• EXERCISE: Arrange every line in the rows below as a Markdown table with the columns No and Line, numbering the lines in order and leaving out any blank lines.

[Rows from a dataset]

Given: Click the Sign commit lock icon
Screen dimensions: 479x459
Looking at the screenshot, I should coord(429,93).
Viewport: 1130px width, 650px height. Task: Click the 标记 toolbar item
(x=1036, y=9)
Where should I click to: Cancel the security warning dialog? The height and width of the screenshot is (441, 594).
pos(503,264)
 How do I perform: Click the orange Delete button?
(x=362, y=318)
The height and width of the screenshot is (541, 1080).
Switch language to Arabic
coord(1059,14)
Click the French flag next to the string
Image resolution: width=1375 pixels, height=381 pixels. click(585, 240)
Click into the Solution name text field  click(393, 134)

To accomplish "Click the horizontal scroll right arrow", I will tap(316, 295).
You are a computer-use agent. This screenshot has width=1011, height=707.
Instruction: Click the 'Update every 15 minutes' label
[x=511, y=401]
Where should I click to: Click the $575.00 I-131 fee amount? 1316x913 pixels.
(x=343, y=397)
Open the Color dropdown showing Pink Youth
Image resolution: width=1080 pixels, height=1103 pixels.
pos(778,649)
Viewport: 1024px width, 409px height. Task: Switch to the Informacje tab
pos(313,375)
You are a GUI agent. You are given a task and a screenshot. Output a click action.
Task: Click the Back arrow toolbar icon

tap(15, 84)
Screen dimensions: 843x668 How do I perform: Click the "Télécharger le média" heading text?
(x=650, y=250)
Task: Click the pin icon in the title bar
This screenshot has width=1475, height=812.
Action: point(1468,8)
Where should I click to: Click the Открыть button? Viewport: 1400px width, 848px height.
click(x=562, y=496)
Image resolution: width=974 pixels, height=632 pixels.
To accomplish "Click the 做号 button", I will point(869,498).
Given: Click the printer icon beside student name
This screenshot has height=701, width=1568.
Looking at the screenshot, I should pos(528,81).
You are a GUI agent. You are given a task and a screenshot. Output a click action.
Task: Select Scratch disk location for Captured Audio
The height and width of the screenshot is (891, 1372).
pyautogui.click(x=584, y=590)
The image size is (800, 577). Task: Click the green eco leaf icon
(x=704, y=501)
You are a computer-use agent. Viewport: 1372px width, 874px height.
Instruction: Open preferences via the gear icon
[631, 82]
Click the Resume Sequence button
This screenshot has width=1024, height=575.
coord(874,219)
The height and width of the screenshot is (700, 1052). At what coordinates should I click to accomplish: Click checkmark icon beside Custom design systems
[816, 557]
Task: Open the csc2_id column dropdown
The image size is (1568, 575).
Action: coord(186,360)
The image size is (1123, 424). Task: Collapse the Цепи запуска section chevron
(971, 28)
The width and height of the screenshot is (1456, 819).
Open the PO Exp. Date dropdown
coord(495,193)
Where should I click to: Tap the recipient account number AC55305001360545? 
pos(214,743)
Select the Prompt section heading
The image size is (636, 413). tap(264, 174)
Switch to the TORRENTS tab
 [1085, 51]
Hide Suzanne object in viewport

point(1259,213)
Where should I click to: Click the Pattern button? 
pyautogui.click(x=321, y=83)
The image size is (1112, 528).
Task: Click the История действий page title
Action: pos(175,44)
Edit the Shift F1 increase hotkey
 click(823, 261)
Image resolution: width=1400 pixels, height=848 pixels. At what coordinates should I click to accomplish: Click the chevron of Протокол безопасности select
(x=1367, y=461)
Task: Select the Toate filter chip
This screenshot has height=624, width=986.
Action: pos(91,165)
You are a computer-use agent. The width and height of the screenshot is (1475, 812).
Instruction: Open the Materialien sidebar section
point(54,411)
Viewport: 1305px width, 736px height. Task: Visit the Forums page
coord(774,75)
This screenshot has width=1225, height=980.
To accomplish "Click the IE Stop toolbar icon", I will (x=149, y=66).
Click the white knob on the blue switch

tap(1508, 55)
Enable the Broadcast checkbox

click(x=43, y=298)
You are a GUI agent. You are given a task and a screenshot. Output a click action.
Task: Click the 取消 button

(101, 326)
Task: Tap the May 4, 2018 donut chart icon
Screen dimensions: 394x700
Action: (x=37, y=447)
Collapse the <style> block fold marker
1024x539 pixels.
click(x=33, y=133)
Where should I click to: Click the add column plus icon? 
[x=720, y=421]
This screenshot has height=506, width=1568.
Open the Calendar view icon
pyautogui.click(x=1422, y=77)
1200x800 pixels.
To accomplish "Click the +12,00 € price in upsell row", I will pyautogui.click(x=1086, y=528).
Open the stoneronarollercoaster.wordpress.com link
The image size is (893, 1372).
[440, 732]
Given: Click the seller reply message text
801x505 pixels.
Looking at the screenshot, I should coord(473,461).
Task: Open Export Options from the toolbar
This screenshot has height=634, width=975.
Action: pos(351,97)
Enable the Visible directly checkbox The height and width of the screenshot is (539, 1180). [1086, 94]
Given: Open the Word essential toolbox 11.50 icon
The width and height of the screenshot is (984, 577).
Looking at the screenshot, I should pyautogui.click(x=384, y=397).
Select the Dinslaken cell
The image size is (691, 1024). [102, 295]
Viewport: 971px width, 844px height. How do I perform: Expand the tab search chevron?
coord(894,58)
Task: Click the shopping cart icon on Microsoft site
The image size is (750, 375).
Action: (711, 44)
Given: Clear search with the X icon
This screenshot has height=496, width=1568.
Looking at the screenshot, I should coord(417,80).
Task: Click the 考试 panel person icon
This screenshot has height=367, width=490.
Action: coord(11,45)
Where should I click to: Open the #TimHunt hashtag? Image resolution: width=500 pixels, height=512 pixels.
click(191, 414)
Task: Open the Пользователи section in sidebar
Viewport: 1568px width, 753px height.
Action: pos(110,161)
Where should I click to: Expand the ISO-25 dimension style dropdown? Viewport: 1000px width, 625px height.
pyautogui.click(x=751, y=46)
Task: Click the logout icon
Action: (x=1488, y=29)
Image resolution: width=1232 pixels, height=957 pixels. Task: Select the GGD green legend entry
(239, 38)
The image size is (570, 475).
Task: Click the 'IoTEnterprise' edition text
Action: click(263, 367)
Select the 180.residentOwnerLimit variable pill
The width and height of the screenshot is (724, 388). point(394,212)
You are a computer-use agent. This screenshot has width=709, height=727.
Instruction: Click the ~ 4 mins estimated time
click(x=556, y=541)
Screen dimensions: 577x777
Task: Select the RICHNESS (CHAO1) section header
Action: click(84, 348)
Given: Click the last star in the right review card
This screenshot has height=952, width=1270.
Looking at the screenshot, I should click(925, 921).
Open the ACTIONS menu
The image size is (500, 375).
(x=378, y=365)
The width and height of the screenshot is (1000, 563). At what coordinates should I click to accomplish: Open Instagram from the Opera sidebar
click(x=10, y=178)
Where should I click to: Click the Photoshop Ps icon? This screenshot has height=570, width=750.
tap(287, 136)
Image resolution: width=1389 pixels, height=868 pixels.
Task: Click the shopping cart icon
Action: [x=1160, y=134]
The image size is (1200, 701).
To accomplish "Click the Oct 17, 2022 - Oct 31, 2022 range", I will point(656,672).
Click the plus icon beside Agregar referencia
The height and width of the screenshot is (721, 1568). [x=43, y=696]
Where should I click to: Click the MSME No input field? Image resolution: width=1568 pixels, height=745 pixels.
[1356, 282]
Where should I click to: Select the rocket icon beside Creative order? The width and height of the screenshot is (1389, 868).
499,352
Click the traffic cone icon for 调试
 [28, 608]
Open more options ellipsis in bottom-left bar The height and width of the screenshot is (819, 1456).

• SOLUTION TO THE EXERCISE:
| No | Line |
|---|---|
| 1 | Given: Click the Sign commit lock icon |
| 2 | Screen dimensions: 479x459 |
| 3 | Looking at the screenshot, I should coord(429,93). |
| 4 | Viewport: 1130px width, 650px height. Task: Click the 标记 toolbar item |
| 5 | (x=1036, y=9) |
| 6 | Where should I click to: Cancel the security warning dialog? The height and width of the screenshot is (441, 594). |
| 7 | pos(503,264) |
| 8 |  How do I perform: Click the orange Delete button? |
| 9 | (x=362, y=318) |
| 10 | The height and width of the screenshot is (541, 1080). |
| 11 | Switch language to Arabic |
| 12 | coord(1059,14) |
| 13 | Click the French flag next to the string |
| 14 | Image resolution: width=1375 pixels, height=381 pixels. click(585, 240) |
| 15 | Click into the Solution name text field  click(393, 134) |
| 16 | To accomplish "Click the horizontal scroll right arrow", I will tap(316, 295). |
| 17 | You are a computer-use agent. This screenshot has width=1011, height=707. |
| 18 | Instruction: Click the 'Update every 15 minutes' label |
| 19 | [x=511, y=401] |
| 20 | Where should I click to: Click the $575.00 I-131 fee amount? 1316x913 pixels. |
| 21 | (x=343, y=397) |
| 22 | Open the Color dropdown showing Pink Youth |
| 23 | Image resolution: width=1080 pixels, height=1103 pixels. |
| 24 | pos(778,649) |
| 25 | Viewport: 1024px width, 409px height. Task: Switch to the Informacje tab |
| 26 | pos(313,375) |
| 27 | You are a GUI agent. You are given a task and a screenshot. Output a click action. |
| 28 | Task: Click the Back arrow toolbar icon |
| 29 | tap(15, 84) |
| 30 | Screen dimensions: 843x668 How do I perform: Click the "Télécharger le média" heading text? |
| 31 | (x=650, y=250) |
| 32 | Task: Click the pin icon in the title bar |
| 33 | This screenshot has width=1475, height=812. |
| 34 | Action: point(1468,8) |
| 35 | Where should I click to: Click the Открыть button? Viewport: 1400px width, 848px height. |
| 36 | click(x=562, y=496) |
| 37 | Image resolution: width=974 pixels, height=632 pixels. |
| 38 | To accomplish "Click the 做号 button", I will point(869,498). |
| 39 | Given: Click the printer icon beside student name |
| 40 | This screenshot has height=701, width=1568. |
| 41 | Looking at the screenshot, I should pos(528,81). |
| 42 | You are a GUI agent. You are given a task and a screenshot. Output a click action. |
| 43 | Task: Select Scratch disk location for Captured Audio |
| 44 | The height and width of the screenshot is (891, 1372). |
| 45 | pyautogui.click(x=584, y=590) |
| 46 | The image size is (800, 577). Task: Click the green eco leaf icon |
| 47 | (x=704, y=501) |
| 48 | You are a computer-use agent. Viewport: 1372px width, 874px height. |
| 49 | Instruction: Open preferences via the gear icon |
| 50 | [631, 82] |
| 51 | Click the Resume Sequence button |
| 52 | This screenshot has width=1024, height=575. |
| 53 | coord(874,219) |
| 54 | The height and width of the screenshot is (700, 1052). At what coordinates should I click to accomplish: Click checkmark icon beside Custom design systems |
| 55 | [816, 557] |
| 56 | Task: Open the csc2_id column dropdown |
| 57 | The image size is (1568, 575). |
| 58 | Action: coord(186,360) |
| 59 | The image size is (1123, 424). Task: Collapse the Цепи запуска section chevron |
| 60 | (971, 28) |
| 61 | The width and height of the screenshot is (1456, 819). |
| 62 | Open the PO Exp. Date dropdown |
| 63 | coord(495,193) |
| 64 | Where should I click to: Tap the recipient account number AC55305001360545?  |
| 65 | pos(214,743) |
| 66 | Select the Prompt section heading |
| 67 | The image size is (636, 413). tap(264, 174) |
| 68 | Switch to the TORRENTS tab |
| 69 |  [1085, 51] |
| 70 | Hide Suzanne object in viewport |
| 71 | point(1259,213) |
| 72 | Where should I click to: Click the Pattern button?  |
| 73 | pyautogui.click(x=321, y=83) |
| 74 | The image size is (1112, 528). |
| 75 | Task: Click the История действий page title |
| 76 | Action: pos(175,44) |
| 77 | Edit the Shift F1 increase hotkey |
| 78 |  click(823, 261) |
| 79 | Image resolution: width=1400 pixels, height=848 pixels. At what coordinates should I click to accomplish: Click the chevron of Протокол безопасности select |
| 80 | (x=1367, y=461) |
| 81 | Task: Select the Toate filter chip |
| 82 | This screenshot has height=624, width=986. |
| 83 | Action: pos(91,165) |
| 84 | You are a computer-use agent. The width and height of the screenshot is (1475, 812). |
| 85 | Instruction: Open the Materialien sidebar section |
| 86 | point(54,411) |
| 87 | Viewport: 1305px width, 736px height. Task: Visit the Forums page |
| 88 | coord(774,75) |
| 89 | This screenshot has width=1225, height=980. |
| 90 | To accomplish "Click the IE Stop toolbar icon", I will (x=149, y=66). |
| 91 | Click the white knob on the blue switch |
| 92 | tap(1508, 55) |
| 93 | Enable the Broadcast checkbox |
| 94 | click(x=43, y=298) |
| 95 | You are a GUI agent. You are given a task and a screenshot. Output a click action. |
| 96 | Task: Click the 取消 button |
| 97 | (101, 326) |
| 98 | Task: Tap the May 4, 2018 donut chart icon |
| 99 | Screen dimensions: 394x700 |
| 100 | Action: (x=37, y=447) |
| 101 | Collapse the <style> block fold marker |
| 102 | 1024x539 pixels. |
| 103 | click(x=33, y=133) |
| 104 | Where should I click to: Click the add column plus icon?  |
| 105 | [x=720, y=421] |
| 106 | This screenshot has height=506, width=1568. |
| 107 | Open the Calendar view icon |
| 108 | pyautogui.click(x=1422, y=77) |
| 109 | 1200x800 pixels. |
| 110 | To accomplish "Click the +12,00 € price in upsell row", I will pyautogui.click(x=1086, y=528). |
| 111 | Open the stoneronarollercoaster.wordpress.com link |
| 112 | The image size is (893, 1372). |
| 113 | [440, 732] |
| 114 | Given: Click the seller reply message text |
| 115 | 801x505 pixels. |
| 116 | Looking at the screenshot, I should coord(473,461). |
| 117 | Task: Open Export Options from the toolbar |
| 118 | This screenshot has height=634, width=975. |
| 119 | Action: pos(351,97) |
| 120 | Enable the Visible directly checkbox The height and width of the screenshot is (539, 1180). [1086, 94] |
| 121 | Given: Open the Word essential toolbox 11.50 icon |
| 122 | The width and height of the screenshot is (984, 577). |
| 123 | Looking at the screenshot, I should pyautogui.click(x=384, y=397). |
| 124 | Select the Dinslaken cell |
| 125 | The image size is (691, 1024). [102, 295] |
| 126 | Viewport: 971px width, 844px height. How do I perform: Expand the tab search chevron? |
| 127 | coord(894,58) |
| 128 | Task: Click the shopping cart icon on Microsoft site |
| 129 | The image size is (750, 375). |
| 130 | Action: (711, 44) |
| 131 | Given: Clear search with the X icon |
| 132 | This screenshot has height=496, width=1568. |
| 133 | Looking at the screenshot, I should coord(417,80). |
| 134 | Task: Click the 考试 panel person icon |
| 135 | This screenshot has height=367, width=490. |
| 136 | Action: coord(11,45) |
| 137 | Where should I click to: Open the #TimHunt hashtag? Image resolution: width=500 pixels, height=512 pixels. |
| 138 | click(191, 414) |
| 139 | Task: Open the Пользователи section in sidebar |
| 140 | Viewport: 1568px width, 753px height. |
| 141 | Action: pos(110,161) |
| 142 | Where should I click to: Expand the ISO-25 dimension style dropdown? Viewport: 1000px width, 625px height. |
| 143 | pyautogui.click(x=751, y=46) |
| 144 | Task: Click the logout icon |
| 145 | Action: (x=1488, y=29) |
| 146 | Image resolution: width=1232 pixels, height=957 pixels. Task: Select the GGD green legend entry |
| 147 | (239, 38) |
| 148 | The image size is (570, 475). |
| 149 | Task: Click the 'IoTEnterprise' edition text |
| 150 | Action: click(263, 367) |
| 151 | Select the 180.residentOwnerLimit variable pill |
| 152 | The width and height of the screenshot is (724, 388). point(394,212) |
| 153 | You are a computer-use agent. This screenshot has width=709, height=727. |
| 154 | Instruction: Click the ~ 4 mins estimated time |
| 155 | click(x=556, y=541) |
| 156 | Screen dimensions: 577x777 |
| 157 | Task: Select the RICHNESS (CHAO1) section header |
| 158 | Action: click(84, 348) |
| 159 | Given: Click the last star in the right review card |
| 160 | This screenshot has height=952, width=1270. |
| 161 | Looking at the screenshot, I should click(925, 921). |
| 162 | Open the ACTIONS menu |
| 163 | The image size is (500, 375). |
| 164 | (x=378, y=365) |
| 165 | The width and height of the screenshot is (1000, 563). At what coordinates should I click to accomplish: Open Instagram from the Opera sidebar |
| 166 | click(x=10, y=178) |
| 167 | Where should I click to: Click the Photoshop Ps icon? This screenshot has height=570, width=750. |
| 168 | tap(287, 136) |
| 169 | Image resolution: width=1389 pixels, height=868 pixels. |
| 170 | Task: Click the shopping cart icon |
| 171 | Action: [x=1160, y=134] |
| 172 | The image size is (1200, 701). |
| 173 | To accomplish "Click the Oct 17, 2022 - Oct 31, 2022 range", I will point(656,672). |
| 174 | Click the plus icon beside Agregar referencia |
| 175 | The height and width of the screenshot is (721, 1568). [x=43, y=696] |
| 176 | Where should I click to: Click the MSME No input field? Image resolution: width=1568 pixels, height=745 pixels. |
| 177 | [1356, 282] |
| 178 | Where should I click to: Select the rocket icon beside Creative order? The width and height of the screenshot is (1389, 868). |
| 179 | 499,352 |
| 180 | Click the traffic cone icon for 调试 |
| 181 |  [28, 608] |
| 182 | Open more options ellipsis in bottom-left bar The height and width of the screenshot is (819, 1456). |